Exercise details
In the POPF thread, list each label that introduces a way to reach Don Deal in his signature.

Source text
:::

POPF still broken in 286?

Don Deal

unread,

Nov 16, 1986, 9:07:10 PM11/16/86

to

IBM put a warning in the AT Technical Reference, and I can remember
several people complaining about a problem with the POPF instruction that
allowed interrupts to be processed even when interrupts had been disabled.
Was this problem fixed in subsequent masks for the 286, or does it still
exist?

That a problem like this could occur (and has with vendors other than
Intel) makes me wonder what kind of testing goes on before products are
released to market. Given that increasingly complicated architectures
are showing up in most microprocessor families, it would seem that additional
testing is in order. Is anyone familiar with the testing cycles that go
on for microprocessors?

--
D.L. Deal, Office of Computing Services, Georgia Tech, Atlanta GA, 30332-0275
Phone: (404) 894-4660 ARPA: d...@pyr.ocs.gatech.edu BITNET: cc100dd@gitvm1
uucp: ...!{akgua,allegra,amd,hplabs,ihnp4,masscomp,ut-ngp}!gatech!gitpyr!don

Daniel M. Frank

unread,

Nov 17, 1986, 9:53:57 PM11/17/86

to

In article <26...@gitpyr.gatech.EDU> d...@gitpyr.gatech.EDU (Don Deal) writes:
> IBM put a warning in the AT Technical Reference, and I can remember

>several people complaining about a problem with the POPF instruction ...

:::

Dataset content
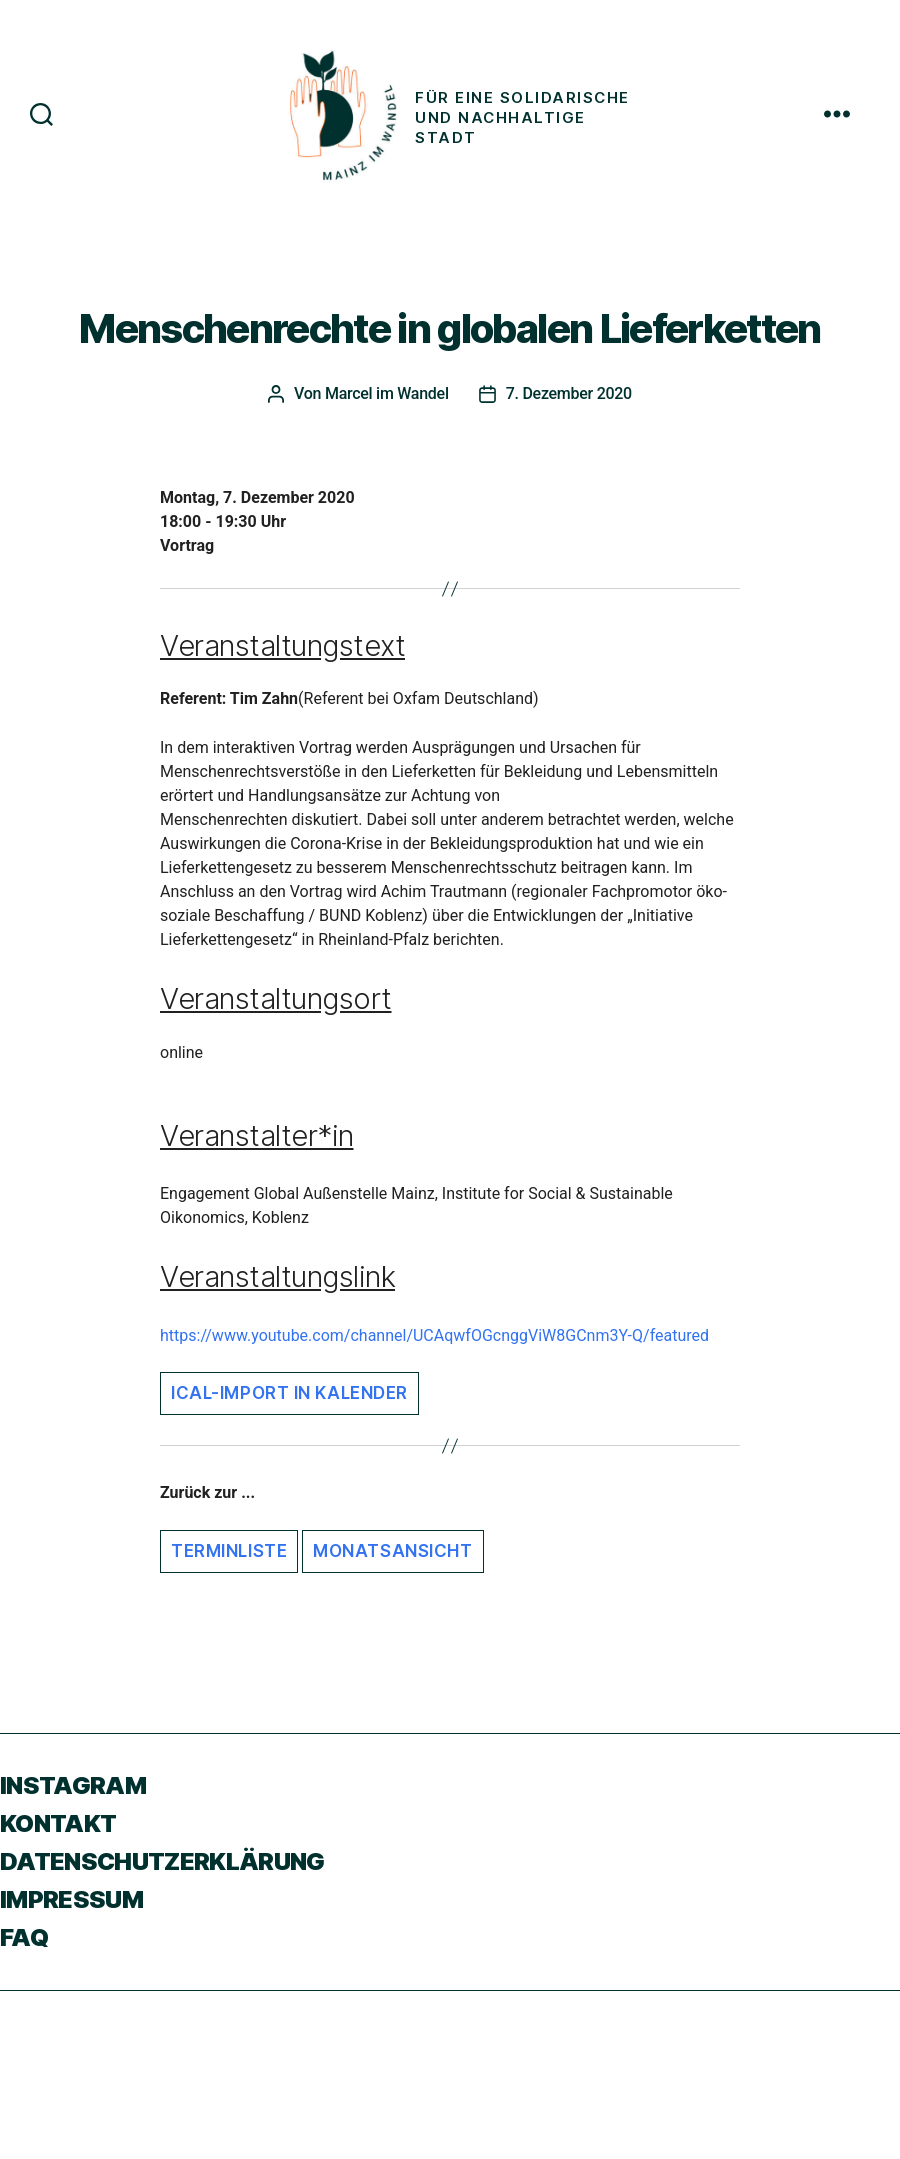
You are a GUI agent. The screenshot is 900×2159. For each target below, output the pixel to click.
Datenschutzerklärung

:::

Result
Phone, ARPA, BITNET, uucp